%%

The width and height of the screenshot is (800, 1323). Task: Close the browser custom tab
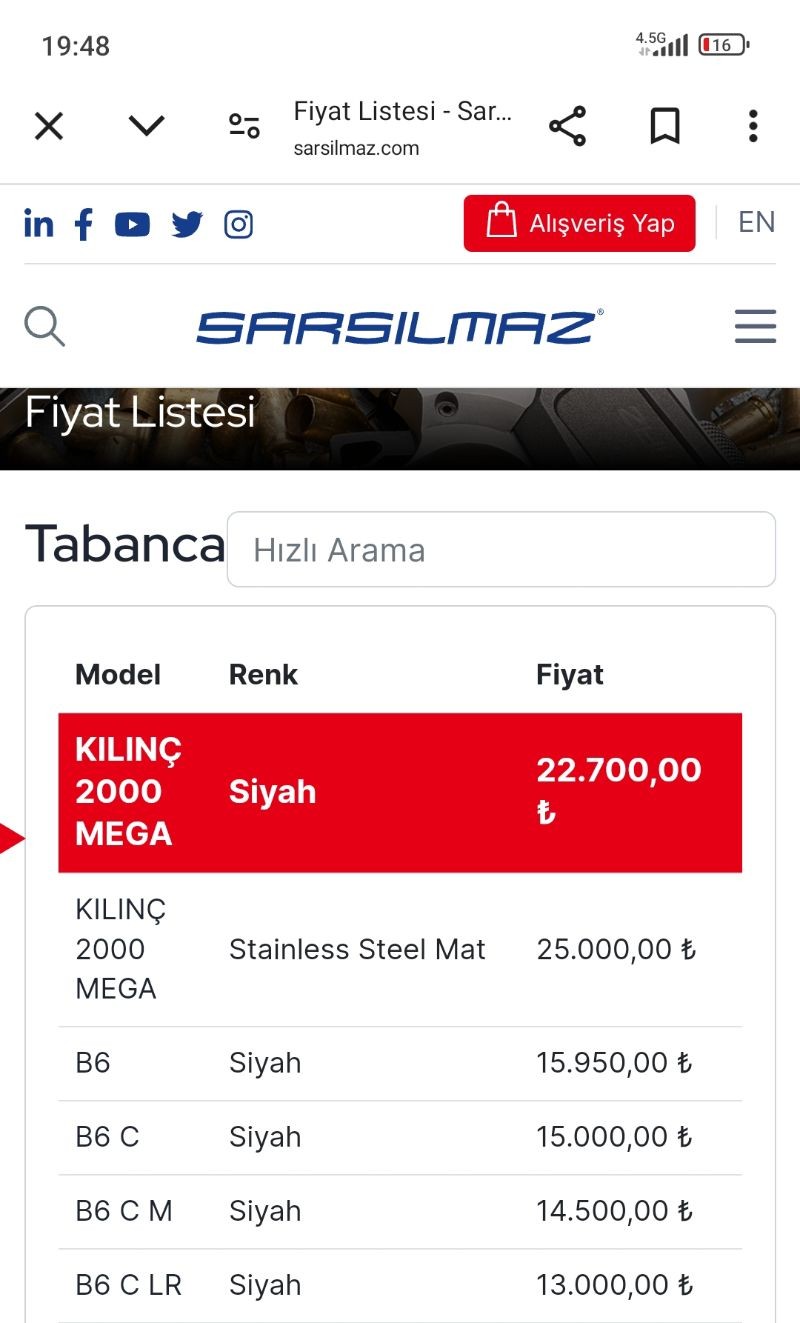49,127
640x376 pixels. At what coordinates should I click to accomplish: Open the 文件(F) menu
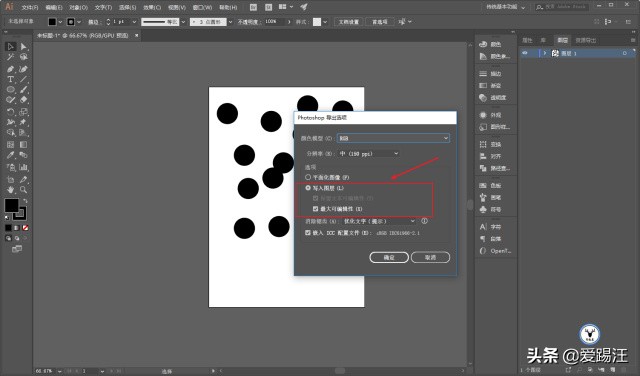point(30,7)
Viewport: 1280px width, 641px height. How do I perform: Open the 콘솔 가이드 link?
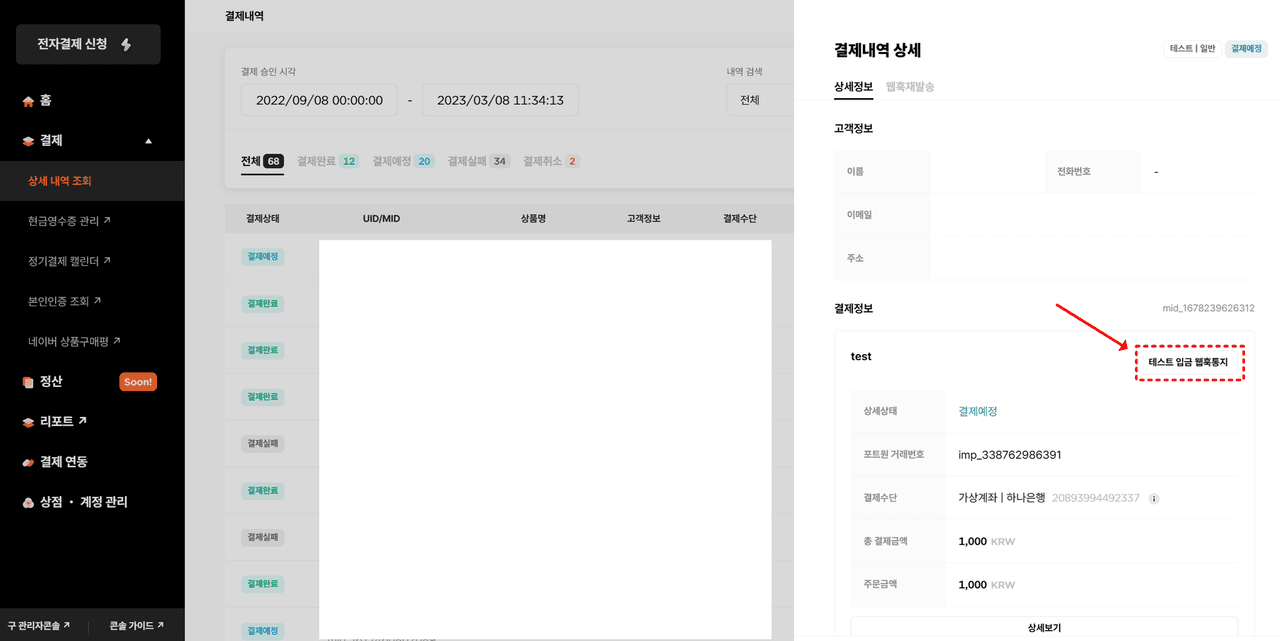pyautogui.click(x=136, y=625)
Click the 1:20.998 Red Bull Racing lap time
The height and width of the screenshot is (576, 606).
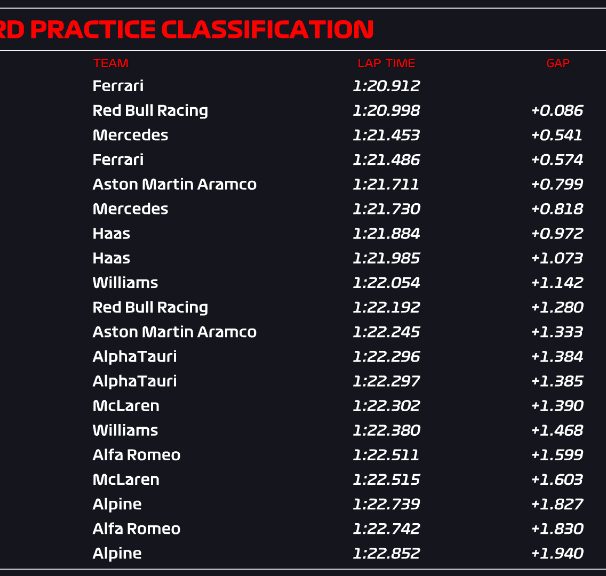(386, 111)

%%

**What the exercise asks:**
Your output should be exactly the lines of the records above from the one with "Viewport: 1280px width, 641px" through the last, both ends included, with pictures excluded.

**Answer to the exercise:**
Viewport: 1280px width, 641px height. How do I perform: Open the 콘솔 가이드 link?
pyautogui.click(x=136, y=625)
Click the 1:20.998 Red Bull Racing lap time
The height and width of the screenshot is (576, 606).
(386, 111)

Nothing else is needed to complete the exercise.